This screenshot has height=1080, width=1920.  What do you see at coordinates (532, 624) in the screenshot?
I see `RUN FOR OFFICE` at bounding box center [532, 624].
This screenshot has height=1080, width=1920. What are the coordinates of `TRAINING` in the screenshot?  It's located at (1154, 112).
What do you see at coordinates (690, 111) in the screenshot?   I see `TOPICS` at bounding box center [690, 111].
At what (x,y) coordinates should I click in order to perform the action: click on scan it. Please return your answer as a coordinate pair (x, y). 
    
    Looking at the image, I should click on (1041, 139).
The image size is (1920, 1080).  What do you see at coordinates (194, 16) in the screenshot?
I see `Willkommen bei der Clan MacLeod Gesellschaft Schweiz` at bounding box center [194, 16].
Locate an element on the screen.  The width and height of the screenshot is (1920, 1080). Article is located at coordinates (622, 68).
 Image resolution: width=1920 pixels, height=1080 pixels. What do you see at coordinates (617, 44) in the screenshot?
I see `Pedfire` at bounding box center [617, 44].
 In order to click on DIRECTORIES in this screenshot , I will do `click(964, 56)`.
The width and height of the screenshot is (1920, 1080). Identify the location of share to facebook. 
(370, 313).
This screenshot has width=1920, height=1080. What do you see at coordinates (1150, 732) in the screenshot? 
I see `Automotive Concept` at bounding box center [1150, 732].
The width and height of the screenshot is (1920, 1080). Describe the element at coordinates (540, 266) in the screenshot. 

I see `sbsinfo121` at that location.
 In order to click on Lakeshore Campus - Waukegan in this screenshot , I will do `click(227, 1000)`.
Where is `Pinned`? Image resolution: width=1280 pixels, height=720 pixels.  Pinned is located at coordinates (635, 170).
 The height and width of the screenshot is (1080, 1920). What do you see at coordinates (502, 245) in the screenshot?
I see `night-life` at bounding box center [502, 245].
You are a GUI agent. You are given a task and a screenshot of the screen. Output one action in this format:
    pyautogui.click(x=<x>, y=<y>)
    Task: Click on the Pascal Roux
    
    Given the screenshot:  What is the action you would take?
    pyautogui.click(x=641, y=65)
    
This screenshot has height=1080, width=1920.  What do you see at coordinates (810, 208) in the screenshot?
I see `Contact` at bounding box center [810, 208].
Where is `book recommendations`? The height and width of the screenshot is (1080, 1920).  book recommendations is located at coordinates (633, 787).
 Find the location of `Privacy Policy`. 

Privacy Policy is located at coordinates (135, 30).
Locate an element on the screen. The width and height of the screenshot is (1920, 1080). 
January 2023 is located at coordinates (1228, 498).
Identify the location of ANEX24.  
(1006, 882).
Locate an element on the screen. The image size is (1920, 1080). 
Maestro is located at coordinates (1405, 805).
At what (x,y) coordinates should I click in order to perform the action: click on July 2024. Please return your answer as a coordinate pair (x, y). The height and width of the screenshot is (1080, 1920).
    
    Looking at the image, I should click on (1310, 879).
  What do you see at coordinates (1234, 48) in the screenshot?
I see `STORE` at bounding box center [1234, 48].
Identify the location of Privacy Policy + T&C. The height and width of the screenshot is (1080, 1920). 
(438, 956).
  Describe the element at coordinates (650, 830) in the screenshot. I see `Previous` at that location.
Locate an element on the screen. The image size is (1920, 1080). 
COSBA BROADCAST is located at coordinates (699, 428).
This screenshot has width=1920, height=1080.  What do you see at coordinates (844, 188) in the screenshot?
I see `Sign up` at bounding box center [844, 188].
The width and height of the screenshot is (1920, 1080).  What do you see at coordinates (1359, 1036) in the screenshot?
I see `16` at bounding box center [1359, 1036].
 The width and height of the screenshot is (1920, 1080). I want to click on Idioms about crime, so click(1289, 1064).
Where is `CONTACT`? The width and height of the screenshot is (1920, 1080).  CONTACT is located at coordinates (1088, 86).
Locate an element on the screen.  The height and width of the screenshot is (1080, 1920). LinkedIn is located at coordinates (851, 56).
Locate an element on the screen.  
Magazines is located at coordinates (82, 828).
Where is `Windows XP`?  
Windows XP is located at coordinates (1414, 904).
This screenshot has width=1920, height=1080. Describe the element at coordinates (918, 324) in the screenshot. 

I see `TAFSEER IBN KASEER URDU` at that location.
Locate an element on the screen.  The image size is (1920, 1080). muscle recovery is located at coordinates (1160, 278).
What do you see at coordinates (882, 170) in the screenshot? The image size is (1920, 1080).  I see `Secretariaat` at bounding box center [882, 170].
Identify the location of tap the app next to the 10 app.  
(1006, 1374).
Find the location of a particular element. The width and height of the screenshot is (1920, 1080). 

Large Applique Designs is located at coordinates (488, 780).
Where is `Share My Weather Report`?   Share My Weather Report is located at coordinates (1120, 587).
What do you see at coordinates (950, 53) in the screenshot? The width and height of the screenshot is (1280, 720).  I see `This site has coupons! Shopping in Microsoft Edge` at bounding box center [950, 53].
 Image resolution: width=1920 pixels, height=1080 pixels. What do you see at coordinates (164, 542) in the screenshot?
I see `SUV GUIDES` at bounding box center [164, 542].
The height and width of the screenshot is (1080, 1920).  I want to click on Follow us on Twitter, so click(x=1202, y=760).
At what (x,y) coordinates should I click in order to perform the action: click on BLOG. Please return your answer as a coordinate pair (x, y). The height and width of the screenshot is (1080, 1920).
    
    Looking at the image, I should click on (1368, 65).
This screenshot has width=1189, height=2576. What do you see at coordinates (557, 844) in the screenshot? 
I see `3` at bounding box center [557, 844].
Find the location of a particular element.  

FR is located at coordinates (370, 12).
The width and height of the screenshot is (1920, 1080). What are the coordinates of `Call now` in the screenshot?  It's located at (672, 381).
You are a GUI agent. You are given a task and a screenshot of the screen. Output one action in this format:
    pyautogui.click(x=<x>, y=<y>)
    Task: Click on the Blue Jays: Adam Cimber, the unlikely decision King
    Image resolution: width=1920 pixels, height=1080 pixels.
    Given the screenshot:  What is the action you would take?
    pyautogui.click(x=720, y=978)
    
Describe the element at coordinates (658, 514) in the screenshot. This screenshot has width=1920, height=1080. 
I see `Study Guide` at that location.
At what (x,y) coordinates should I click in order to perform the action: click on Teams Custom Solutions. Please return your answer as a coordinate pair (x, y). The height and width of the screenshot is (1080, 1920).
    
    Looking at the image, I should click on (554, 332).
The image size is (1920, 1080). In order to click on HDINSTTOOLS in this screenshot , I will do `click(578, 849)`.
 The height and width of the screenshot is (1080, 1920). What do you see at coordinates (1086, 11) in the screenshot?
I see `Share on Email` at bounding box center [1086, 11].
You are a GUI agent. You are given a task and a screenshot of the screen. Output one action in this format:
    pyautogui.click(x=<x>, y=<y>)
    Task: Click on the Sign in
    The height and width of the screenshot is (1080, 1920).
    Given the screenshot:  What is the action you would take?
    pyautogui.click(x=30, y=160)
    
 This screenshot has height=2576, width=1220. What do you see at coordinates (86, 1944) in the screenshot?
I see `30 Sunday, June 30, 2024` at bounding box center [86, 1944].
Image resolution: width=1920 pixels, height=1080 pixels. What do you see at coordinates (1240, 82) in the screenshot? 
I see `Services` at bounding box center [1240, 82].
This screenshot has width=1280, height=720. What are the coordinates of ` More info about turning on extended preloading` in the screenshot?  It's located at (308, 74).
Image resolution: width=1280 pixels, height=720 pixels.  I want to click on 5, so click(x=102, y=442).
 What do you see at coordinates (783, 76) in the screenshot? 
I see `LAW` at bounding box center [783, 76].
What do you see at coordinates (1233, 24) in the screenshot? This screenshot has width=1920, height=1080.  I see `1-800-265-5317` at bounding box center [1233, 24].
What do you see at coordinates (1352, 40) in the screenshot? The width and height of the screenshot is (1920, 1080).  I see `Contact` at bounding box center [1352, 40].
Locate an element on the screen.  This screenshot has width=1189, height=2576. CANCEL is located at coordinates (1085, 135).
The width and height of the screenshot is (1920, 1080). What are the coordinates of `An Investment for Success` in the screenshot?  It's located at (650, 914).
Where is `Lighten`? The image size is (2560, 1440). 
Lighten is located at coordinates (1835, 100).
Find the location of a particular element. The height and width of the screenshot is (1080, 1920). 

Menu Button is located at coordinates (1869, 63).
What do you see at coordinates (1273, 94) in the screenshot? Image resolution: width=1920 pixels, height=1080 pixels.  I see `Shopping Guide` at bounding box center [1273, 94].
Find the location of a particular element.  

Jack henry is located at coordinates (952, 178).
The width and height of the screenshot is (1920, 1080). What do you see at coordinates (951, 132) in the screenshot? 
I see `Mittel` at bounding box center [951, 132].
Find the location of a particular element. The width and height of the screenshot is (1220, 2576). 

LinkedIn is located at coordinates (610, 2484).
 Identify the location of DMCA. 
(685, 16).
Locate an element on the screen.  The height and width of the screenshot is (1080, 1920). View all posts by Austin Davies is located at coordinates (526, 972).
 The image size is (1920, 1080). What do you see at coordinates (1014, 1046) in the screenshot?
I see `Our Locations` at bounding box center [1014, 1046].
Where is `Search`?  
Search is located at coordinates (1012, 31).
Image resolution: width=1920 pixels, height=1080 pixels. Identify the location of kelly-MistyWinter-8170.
|---|
* **Challenge**
Locate each line in the rows above that contains the word "Describe", and copy every such line.

* **Output**
The width and height of the screenshot is (1920, 1080). Describe the element at coordinates (540, 266) in the screenshot. 
  Describe the element at coordinates (650, 830) in the screenshot. I see `Previous` at that location.
This screenshot has width=1920, height=1080. Describe the element at coordinates (918, 324) in the screenshot. 
Describe the element at coordinates (658, 514) in the screenshot. This screenshot has width=1920, height=1080. 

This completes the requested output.